I originally wanted to cleanly separate memorization from genuine visual reasoning, on the theory that a model recalling "Salvator Mundi sold for $450M" is doing something fundamentally different from a model reading brushwork and reasoning its way to a price. After sitting with all 60 image-only reasoning traces (15 paintings across 4 models), I do not think that dichotomy actually holds up in the data. Every strong model is doing both at the same time, in the same paragraph, and you cannot cleanly sort one trace into one bucket.

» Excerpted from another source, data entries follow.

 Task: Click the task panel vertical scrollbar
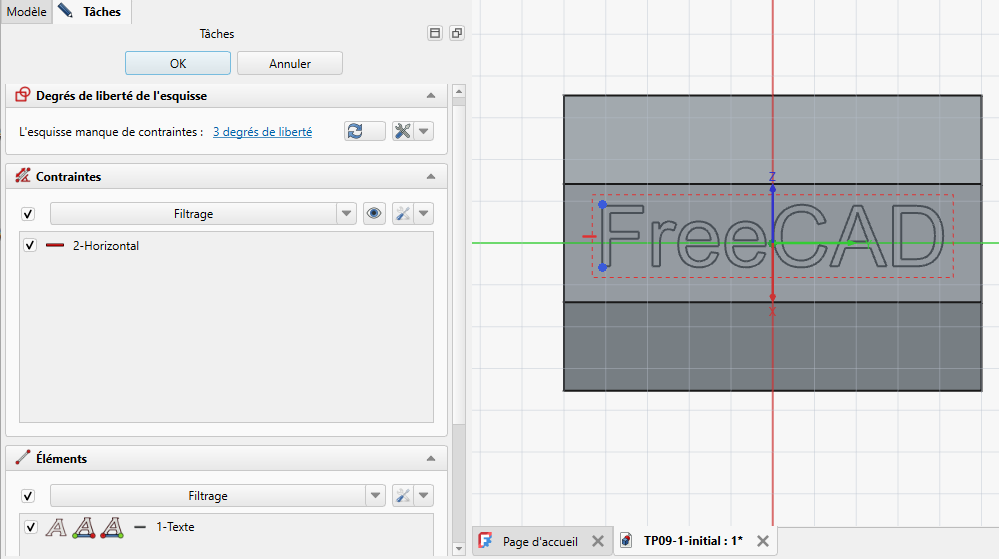tap(459, 319)
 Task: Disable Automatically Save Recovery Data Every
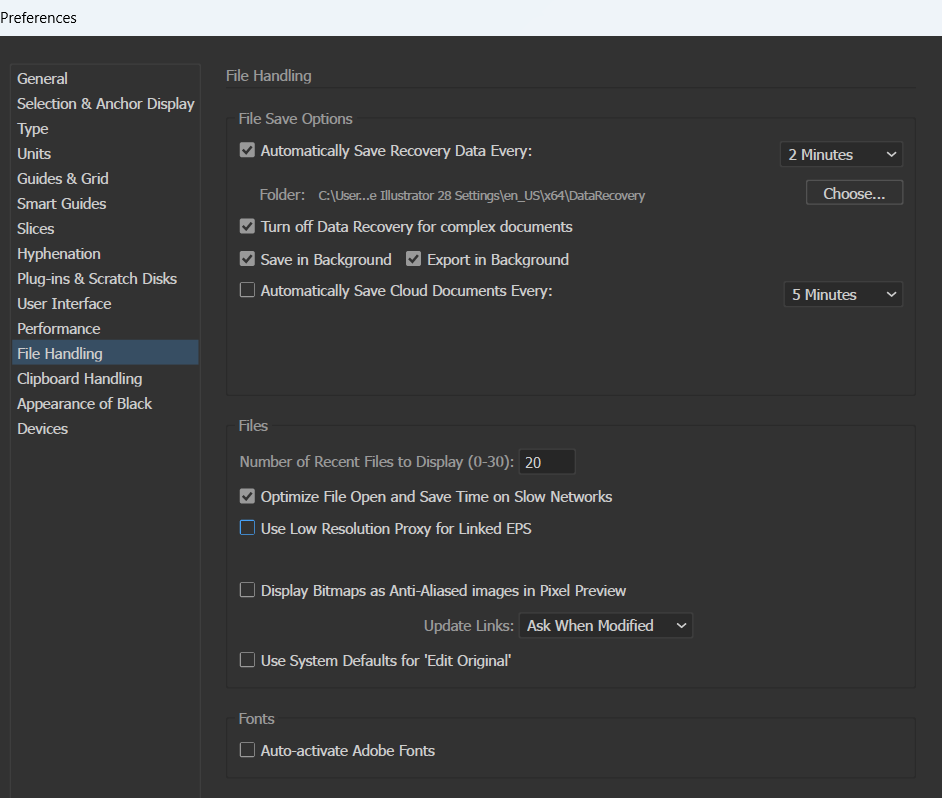click(247, 150)
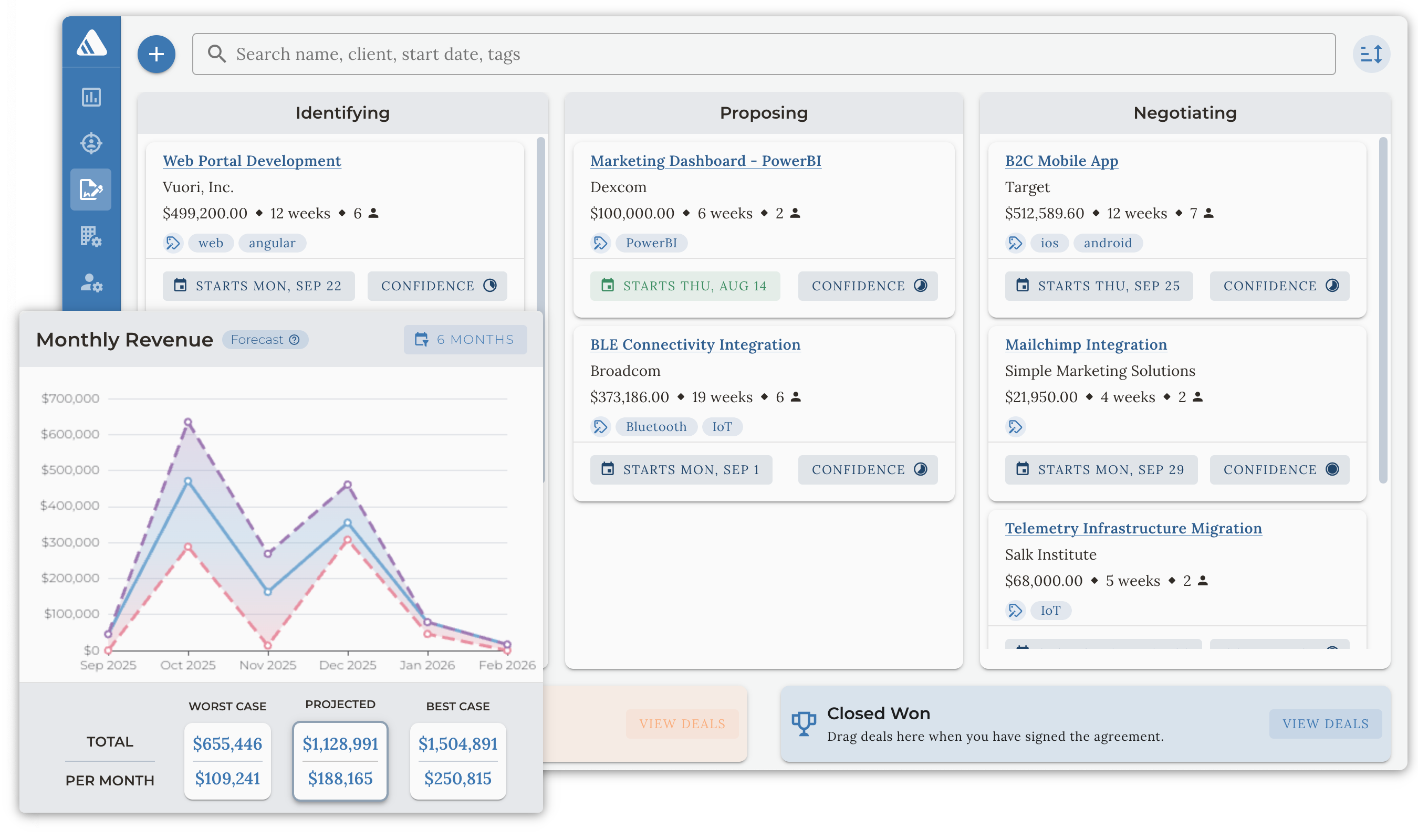Open the B2C Mobile App deal link
The width and height of the screenshot is (1418, 840).
tap(1061, 161)
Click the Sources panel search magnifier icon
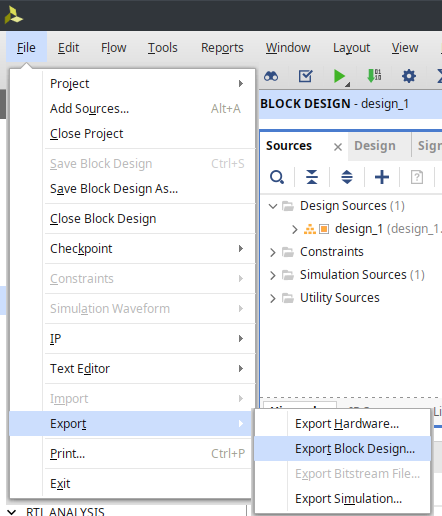The width and height of the screenshot is (442, 516). (x=277, y=177)
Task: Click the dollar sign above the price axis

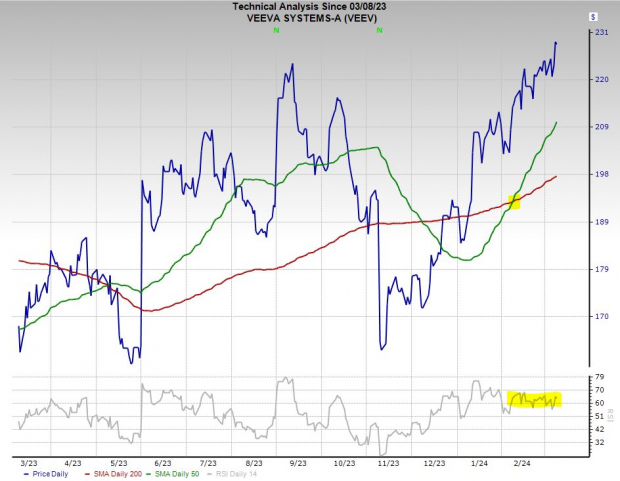Action: pos(593,17)
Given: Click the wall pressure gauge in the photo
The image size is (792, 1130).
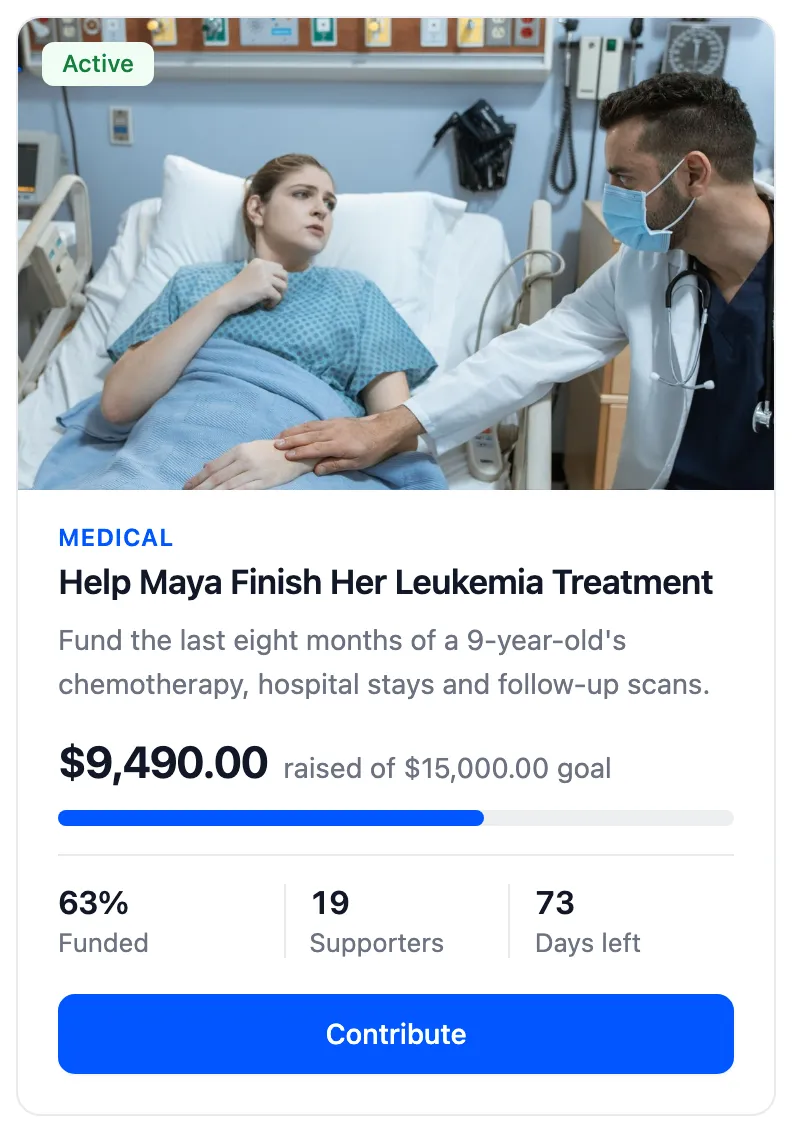Looking at the screenshot, I should 695,50.

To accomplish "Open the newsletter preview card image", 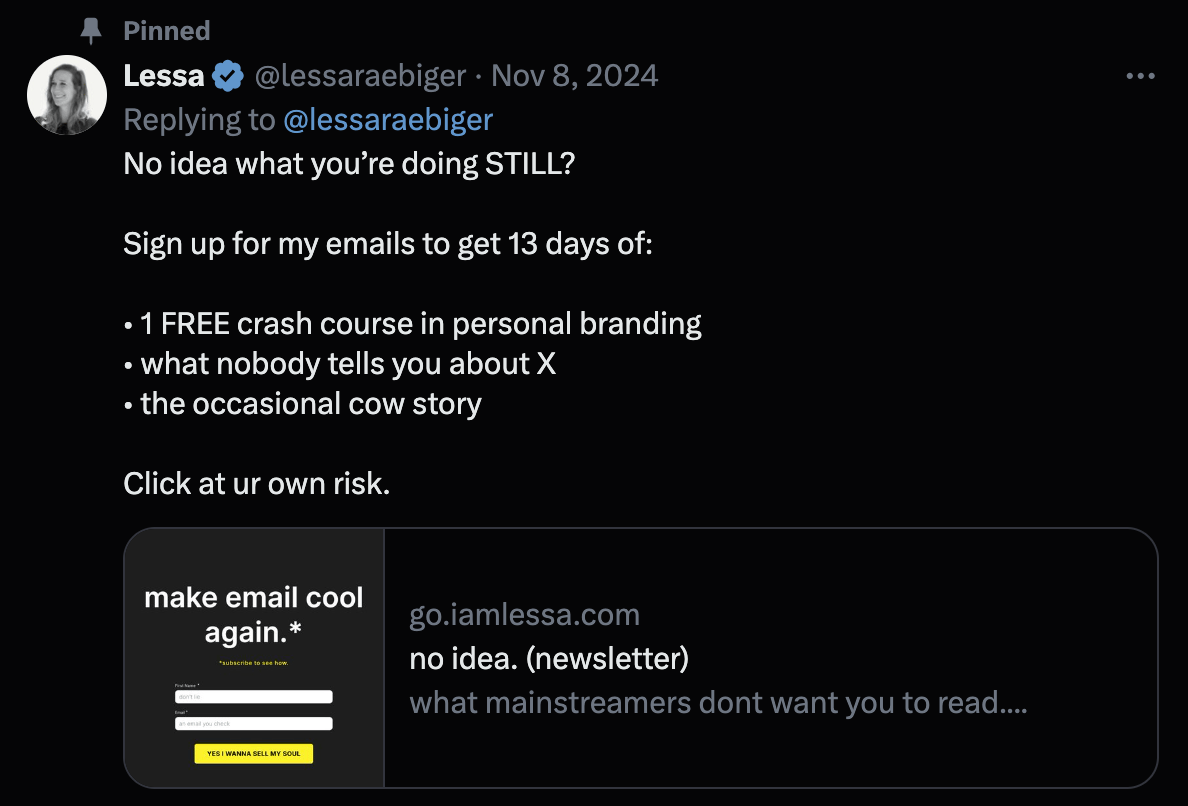I will (x=254, y=658).
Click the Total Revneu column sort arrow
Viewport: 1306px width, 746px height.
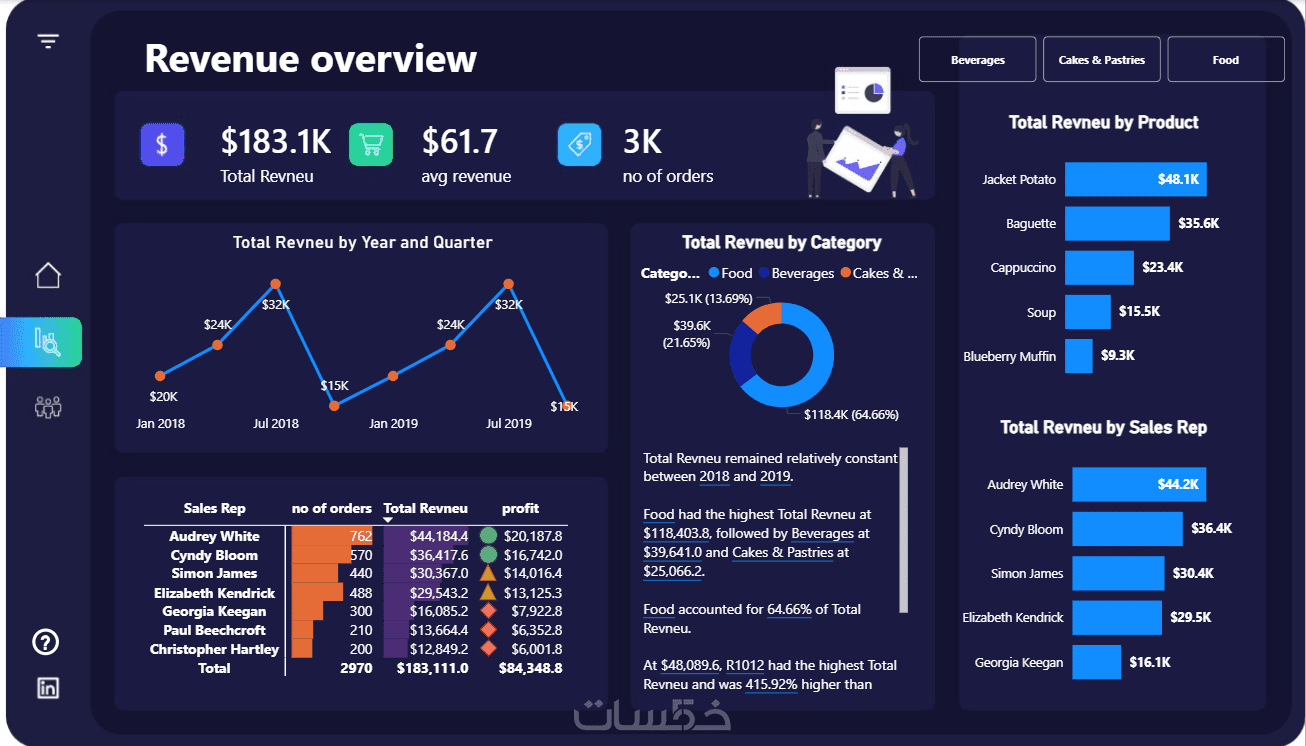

What the traces do separate cleanly is recognition from commitment. So I went back and classified each trace on three things instead: did the model name the correct artist from the pixels, did it name the specific painting, and did it cite a specific auction price or sale history in its reasoning.

Model	Named the artist from pixels	Named the specific title	Cited a specific auction price / house / year
Gemini 3.1 Pro	15 / 15	10 / 15	13 / 15
Claude Sonnet 4.6	15 / 15	8 / 15	13 / 15
GPT-5.4	10 / 15	6 / 15	6 / 15
Qwen 3.6 Plus	12 / 15 (3 API failures)	8 / 15	12 / 15

The first column is the one that surprised me. Recognition is nearly saturated. Three of the four models name the correct artist from the image alone on essentially every painting, and GPT-5.4 does it on two thirds of them. There is no meaningful sense in which Gemini 3.1 Pro is "the memorizer" and GPT-5.4 is "the reasoner." The thing that separates them is not whether they recognize the work but what they do with that recognition. So the axis I think the data actually supports is recognition plus commitment, and it gives four distinct archetypes that do not collapse into a single accuracy ranking.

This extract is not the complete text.